YOUR ASSIGNMENT
Reproduce all entries word for word.

--------

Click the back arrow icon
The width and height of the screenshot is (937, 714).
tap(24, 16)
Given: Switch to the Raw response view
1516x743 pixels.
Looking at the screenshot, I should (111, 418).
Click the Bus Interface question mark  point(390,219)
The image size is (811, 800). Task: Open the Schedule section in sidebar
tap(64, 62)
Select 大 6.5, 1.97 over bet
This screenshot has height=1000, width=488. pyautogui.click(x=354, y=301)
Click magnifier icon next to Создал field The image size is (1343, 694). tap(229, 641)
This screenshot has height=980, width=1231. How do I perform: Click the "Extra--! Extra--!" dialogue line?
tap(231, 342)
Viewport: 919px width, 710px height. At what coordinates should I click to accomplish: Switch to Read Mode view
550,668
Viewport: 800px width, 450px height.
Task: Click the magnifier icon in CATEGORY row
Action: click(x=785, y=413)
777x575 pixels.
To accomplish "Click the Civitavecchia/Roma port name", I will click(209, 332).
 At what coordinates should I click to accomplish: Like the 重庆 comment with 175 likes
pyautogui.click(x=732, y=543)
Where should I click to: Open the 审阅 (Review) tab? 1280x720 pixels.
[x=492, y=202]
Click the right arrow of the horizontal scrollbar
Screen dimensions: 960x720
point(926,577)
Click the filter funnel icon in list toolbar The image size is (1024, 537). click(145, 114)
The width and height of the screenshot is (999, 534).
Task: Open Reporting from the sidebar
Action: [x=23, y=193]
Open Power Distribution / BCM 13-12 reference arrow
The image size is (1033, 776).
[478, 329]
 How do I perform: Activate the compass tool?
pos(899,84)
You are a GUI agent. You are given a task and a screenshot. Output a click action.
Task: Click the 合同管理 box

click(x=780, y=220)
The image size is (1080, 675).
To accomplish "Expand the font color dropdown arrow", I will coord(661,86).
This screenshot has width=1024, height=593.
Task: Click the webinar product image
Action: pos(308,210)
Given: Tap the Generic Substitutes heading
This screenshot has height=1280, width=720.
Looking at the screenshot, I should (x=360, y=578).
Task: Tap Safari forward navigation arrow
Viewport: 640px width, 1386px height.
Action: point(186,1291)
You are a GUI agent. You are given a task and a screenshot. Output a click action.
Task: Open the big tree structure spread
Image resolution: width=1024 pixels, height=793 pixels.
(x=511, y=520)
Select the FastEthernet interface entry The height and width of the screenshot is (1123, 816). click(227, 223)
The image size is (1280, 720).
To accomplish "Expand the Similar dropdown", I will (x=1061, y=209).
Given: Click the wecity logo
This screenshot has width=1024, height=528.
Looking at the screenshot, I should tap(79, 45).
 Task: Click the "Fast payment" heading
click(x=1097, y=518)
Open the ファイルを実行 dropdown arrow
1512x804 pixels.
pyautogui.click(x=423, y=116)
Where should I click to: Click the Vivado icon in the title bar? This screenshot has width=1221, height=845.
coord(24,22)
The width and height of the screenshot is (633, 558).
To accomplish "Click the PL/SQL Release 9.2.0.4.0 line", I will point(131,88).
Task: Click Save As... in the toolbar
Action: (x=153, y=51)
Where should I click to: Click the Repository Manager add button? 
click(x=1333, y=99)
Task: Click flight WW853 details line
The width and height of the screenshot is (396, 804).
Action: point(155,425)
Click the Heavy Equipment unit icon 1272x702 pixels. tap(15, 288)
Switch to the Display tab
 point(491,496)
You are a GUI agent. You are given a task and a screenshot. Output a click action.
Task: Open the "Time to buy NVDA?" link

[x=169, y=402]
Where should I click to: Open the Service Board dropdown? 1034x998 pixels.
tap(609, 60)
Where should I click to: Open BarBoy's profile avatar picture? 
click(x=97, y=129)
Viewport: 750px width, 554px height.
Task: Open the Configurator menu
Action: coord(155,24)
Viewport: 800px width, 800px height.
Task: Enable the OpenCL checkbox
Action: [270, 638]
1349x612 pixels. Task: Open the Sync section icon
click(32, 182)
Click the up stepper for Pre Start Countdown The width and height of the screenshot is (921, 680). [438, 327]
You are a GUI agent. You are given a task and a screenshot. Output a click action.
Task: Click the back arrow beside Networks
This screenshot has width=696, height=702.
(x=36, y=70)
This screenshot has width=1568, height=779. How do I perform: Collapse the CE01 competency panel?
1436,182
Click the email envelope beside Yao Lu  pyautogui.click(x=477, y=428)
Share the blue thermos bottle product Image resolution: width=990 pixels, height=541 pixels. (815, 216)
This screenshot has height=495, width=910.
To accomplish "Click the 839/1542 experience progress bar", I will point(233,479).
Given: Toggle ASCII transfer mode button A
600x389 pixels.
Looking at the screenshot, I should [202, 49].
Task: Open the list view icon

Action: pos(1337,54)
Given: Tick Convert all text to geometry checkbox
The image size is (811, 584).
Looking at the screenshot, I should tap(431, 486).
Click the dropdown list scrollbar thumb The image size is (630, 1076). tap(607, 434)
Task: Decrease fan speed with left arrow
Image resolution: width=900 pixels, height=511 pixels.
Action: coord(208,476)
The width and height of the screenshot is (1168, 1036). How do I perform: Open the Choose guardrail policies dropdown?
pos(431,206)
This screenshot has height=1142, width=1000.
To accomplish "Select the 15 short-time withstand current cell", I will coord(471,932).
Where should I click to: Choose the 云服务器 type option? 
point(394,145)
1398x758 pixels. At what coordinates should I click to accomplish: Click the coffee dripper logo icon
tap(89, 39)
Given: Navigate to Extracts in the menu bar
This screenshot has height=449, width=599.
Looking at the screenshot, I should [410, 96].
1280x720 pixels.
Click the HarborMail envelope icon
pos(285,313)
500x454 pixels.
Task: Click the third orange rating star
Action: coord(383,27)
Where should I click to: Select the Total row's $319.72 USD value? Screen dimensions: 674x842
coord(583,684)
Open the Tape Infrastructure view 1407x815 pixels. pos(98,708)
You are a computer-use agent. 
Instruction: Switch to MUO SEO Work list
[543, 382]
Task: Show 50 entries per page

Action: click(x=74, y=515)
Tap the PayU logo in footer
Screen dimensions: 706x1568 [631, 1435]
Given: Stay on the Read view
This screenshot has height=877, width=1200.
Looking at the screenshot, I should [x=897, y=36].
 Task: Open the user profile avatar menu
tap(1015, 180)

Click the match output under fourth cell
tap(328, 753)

--------

EXERCISE RESULT
Click the back arrow icon
The width and height of the screenshot is (937, 714).
tap(24, 16)
Given: Switch to the Raw response view
1516x743 pixels.
Looking at the screenshot, I should (111, 418).
Click the Bus Interface question mark  point(390,219)
The image size is (811, 800). Task: Open the Schedule section in sidebar
tap(64, 62)
Select 大 6.5, 1.97 over bet
This screenshot has height=1000, width=488. pyautogui.click(x=354, y=301)
Click magnifier icon next to Создал field The image size is (1343, 694). tap(229, 641)
This screenshot has height=980, width=1231. How do I perform: Click the "Extra--! Extra--!" dialogue line?
tap(231, 342)
Viewport: 919px width, 710px height. At what coordinates should I click to accomplish: Switch to Read Mode view
550,668
Viewport: 800px width, 450px height.
Task: Click the magnifier icon in CATEGORY row
Action: click(x=785, y=413)
777x575 pixels.
To accomplish "Click the Civitavecchia/Roma port name", I will click(209, 332).
 At what coordinates should I click to accomplish: Like the 重庆 comment with 175 likes
pyautogui.click(x=732, y=543)
Where should I click to: Open the 审阅 (Review) tab? 1280x720 pixels.
[x=492, y=202]
Click the right arrow of the horizontal scrollbar
Screen dimensions: 960x720
point(926,577)
Click the filter funnel icon in list toolbar The image size is (1024, 537). click(145, 114)
The width and height of the screenshot is (999, 534).
Task: Open Reporting from the sidebar
Action: [x=23, y=193]
Open Power Distribution / BCM 13-12 reference arrow
The image size is (1033, 776).
[478, 329]
 How do I perform: Activate the compass tool?
pos(899,84)
You are a GUI agent. You are given a task and a screenshot. Output a click action.
Task: Click the 合同管理 box

click(x=780, y=220)
The image size is (1080, 675).
To accomplish "Expand the font color dropdown arrow", I will coord(661,86).
This screenshot has width=1024, height=593.
Task: Click the webinar product image
Action: pos(308,210)
Given: Tap the Generic Substitutes heading
This screenshot has height=1280, width=720.
Looking at the screenshot, I should (x=360, y=578).
Task: Tap Safari forward navigation arrow
Viewport: 640px width, 1386px height.
Action: point(186,1291)
You are a GUI agent. You are given a task and a screenshot. Output a click action.
Task: Open the big tree structure spread
Image resolution: width=1024 pixels, height=793 pixels.
(x=511, y=520)
Select the FastEthernet interface entry The height and width of the screenshot is (1123, 816). click(227, 223)
The image size is (1280, 720).
To accomplish "Expand the Similar dropdown", I will (x=1061, y=209).
Given: Click the wecity logo
This screenshot has width=1024, height=528.
Looking at the screenshot, I should tap(79, 45).
 Task: Click the "Fast payment" heading
click(x=1097, y=518)
Open the ファイルを実行 dropdown arrow
1512x804 pixels.
pyautogui.click(x=423, y=116)
Where should I click to: Click the Vivado icon in the title bar? This screenshot has width=1221, height=845.
coord(24,22)
The width and height of the screenshot is (633, 558).
To accomplish "Click the PL/SQL Release 9.2.0.4.0 line", I will point(131,88).
Task: Click Save As... in the toolbar
Action: (x=153, y=51)
Where should I click to: Click the Repository Manager add button? 
click(x=1333, y=99)
Task: Click flight WW853 details line
The width and height of the screenshot is (396, 804).
Action: point(155,425)
Click the Heavy Equipment unit icon 1272x702 pixels. tap(15, 288)
Switch to the Display tab
 point(491,496)
You are a GUI agent. You are given a task and a screenshot. Output a click action.
Task: Open the "Time to buy NVDA?" link

[x=169, y=402]
Where should I click to: Open the Service Board dropdown? 1034x998 pixels.
tap(609, 60)
Where should I click to: Open BarBoy's profile avatar picture? 
click(x=97, y=129)
Viewport: 750px width, 554px height.
Task: Open the Configurator menu
Action: coord(155,24)
Viewport: 800px width, 800px height.
Task: Enable the OpenCL checkbox
Action: [270, 638]
1349x612 pixels. Task: Open the Sync section icon
click(32, 182)
Click the up stepper for Pre Start Countdown The width and height of the screenshot is (921, 680). [438, 327]
You are a GUI agent. You are given a task and a screenshot. Output a click action.
Task: Click the back arrow beside Networks
This screenshot has width=696, height=702.
(x=36, y=70)
This screenshot has width=1568, height=779. How do I perform: Collapse the CE01 competency panel?
1436,182
Click the email envelope beside Yao Lu  pyautogui.click(x=477, y=428)
Share the blue thermos bottle product Image resolution: width=990 pixels, height=541 pixels. (815, 216)
This screenshot has height=495, width=910.
To accomplish "Click the 839/1542 experience progress bar", I will point(233,479).
Given: Toggle ASCII transfer mode button A
600x389 pixels.
Looking at the screenshot, I should [202, 49].
Task: Open the list view icon

Action: pos(1337,54)
Given: Tick Convert all text to geometry checkbox
The image size is (811, 584).
Looking at the screenshot, I should tap(431, 486).
Click the dropdown list scrollbar thumb The image size is (630, 1076). tap(607, 434)
Task: Decrease fan speed with left arrow
Image resolution: width=900 pixels, height=511 pixels.
Action: coord(208,476)
The width and height of the screenshot is (1168, 1036). How do I perform: Open the Choose guardrail policies dropdown?
pos(431,206)
This screenshot has height=1142, width=1000.
To accomplish "Select the 15 short-time withstand current cell", I will coord(471,932).
Where should I click to: Choose the 云服务器 type option? 
point(394,145)
1398x758 pixels. At what coordinates should I click to accomplish: Click the coffee dripper logo icon
tap(89, 39)
Given: Navigate to Extracts in the menu bar
This screenshot has height=449, width=599.
Looking at the screenshot, I should [410, 96].
1280x720 pixels.
Click the HarborMail envelope icon
pos(285,313)
500x454 pixels.
Task: Click the third orange rating star
Action: coord(383,27)
Where should I click to: Select the Total row's $319.72 USD value? Screen dimensions: 674x842
coord(583,684)
Open the Tape Infrastructure view 1407x815 pixels. pos(98,708)
You are a computer-use agent. 
Instruction: Switch to MUO SEO Work list
[543, 382]
Task: Show 50 entries per page

Action: click(x=74, y=515)
Tap the PayU logo in footer
Screen dimensions: 706x1568 [631, 1435]
Given: Stay on the Read view
This screenshot has height=877, width=1200.
Looking at the screenshot, I should [x=897, y=36].
 Task: Open the user profile avatar menu
tap(1015, 180)

Click the match output under fourth cell
tap(328, 753)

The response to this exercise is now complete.